■ **Goal of the exercise**:
Each line shown below should be copied exactly.

■ **Record excerpts**:
========================
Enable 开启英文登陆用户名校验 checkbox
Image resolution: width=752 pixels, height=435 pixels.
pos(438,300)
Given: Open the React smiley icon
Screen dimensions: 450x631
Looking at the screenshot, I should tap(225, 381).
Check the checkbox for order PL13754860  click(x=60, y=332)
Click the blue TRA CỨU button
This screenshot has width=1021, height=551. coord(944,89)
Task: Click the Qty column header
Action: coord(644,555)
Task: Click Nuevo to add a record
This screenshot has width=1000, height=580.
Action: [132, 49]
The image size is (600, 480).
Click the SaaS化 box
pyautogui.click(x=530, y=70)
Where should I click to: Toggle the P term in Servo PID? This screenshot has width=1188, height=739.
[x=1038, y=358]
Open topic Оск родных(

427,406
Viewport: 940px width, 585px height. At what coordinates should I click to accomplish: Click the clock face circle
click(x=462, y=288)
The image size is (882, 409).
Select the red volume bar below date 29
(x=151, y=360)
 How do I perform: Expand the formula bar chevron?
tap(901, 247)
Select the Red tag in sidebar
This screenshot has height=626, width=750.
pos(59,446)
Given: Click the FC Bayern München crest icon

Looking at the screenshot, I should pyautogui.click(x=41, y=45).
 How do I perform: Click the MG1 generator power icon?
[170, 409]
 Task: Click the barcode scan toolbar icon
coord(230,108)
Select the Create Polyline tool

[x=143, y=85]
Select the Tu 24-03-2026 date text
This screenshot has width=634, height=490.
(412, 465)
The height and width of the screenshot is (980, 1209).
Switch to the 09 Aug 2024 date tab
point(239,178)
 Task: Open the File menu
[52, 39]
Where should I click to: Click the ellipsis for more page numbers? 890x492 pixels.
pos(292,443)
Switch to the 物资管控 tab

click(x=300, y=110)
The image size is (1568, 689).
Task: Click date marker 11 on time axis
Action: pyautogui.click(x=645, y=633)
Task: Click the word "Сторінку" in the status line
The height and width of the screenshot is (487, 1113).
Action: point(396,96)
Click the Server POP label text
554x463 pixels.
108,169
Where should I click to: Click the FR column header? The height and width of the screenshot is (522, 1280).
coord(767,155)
========================
■ **Answer section**:
Enable 开启英文登陆用户名校验 checkbox
Image resolution: width=752 pixels, height=435 pixels.
pos(438,300)
Given: Open the React smiley icon
Screen dimensions: 450x631
Looking at the screenshot, I should tap(225, 381).
Check the checkbox for order PL13754860  click(x=60, y=332)
Click the blue TRA CỨU button
This screenshot has width=1021, height=551. coord(944,89)
Task: Click the Qty column header
Action: coord(644,555)
Task: Click Nuevo to add a record
This screenshot has width=1000, height=580.
Action: [132, 49]
The image size is (600, 480).
Click the SaaS化 box
pyautogui.click(x=530, y=70)
Where should I click to: Toggle the P term in Servo PID? This screenshot has width=1188, height=739.
[x=1038, y=358]
Open topic Оск родных(

427,406
Viewport: 940px width, 585px height. At what coordinates should I click to accomplish: Click the clock face circle
click(x=462, y=288)
The image size is (882, 409).
Select the red volume bar below date 29
(x=151, y=360)
 How do I perform: Expand the formula bar chevron?
tap(901, 247)
Select the Red tag in sidebar
This screenshot has height=626, width=750.
pos(59,446)
Given: Click the FC Bayern München crest icon

Looking at the screenshot, I should pyautogui.click(x=41, y=45).
 How do I perform: Click the MG1 generator power icon?
[170, 409]
 Task: Click the barcode scan toolbar icon
coord(230,108)
Select the Create Polyline tool

[x=143, y=85]
Select the Tu 24-03-2026 date text
This screenshot has width=634, height=490.
(412, 465)
The height and width of the screenshot is (980, 1209).
Switch to the 09 Aug 2024 date tab
point(239,178)
 Task: Open the File menu
[52, 39]
Where should I click to: Click the ellipsis for more page numbers? 890x492 pixels.
pos(292,443)
Switch to the 物资管控 tab

click(x=300, y=110)
The image size is (1568, 689).
Task: Click date marker 11 on time axis
Action: pyautogui.click(x=645, y=633)
Task: Click the word "Сторінку" in the status line
The height and width of the screenshot is (487, 1113).
Action: point(396,96)
Click the Server POP label text
554x463 pixels.
108,169
Where should I click to: Click the FR column header? The height and width of the screenshot is (522, 1280).
coord(767,155)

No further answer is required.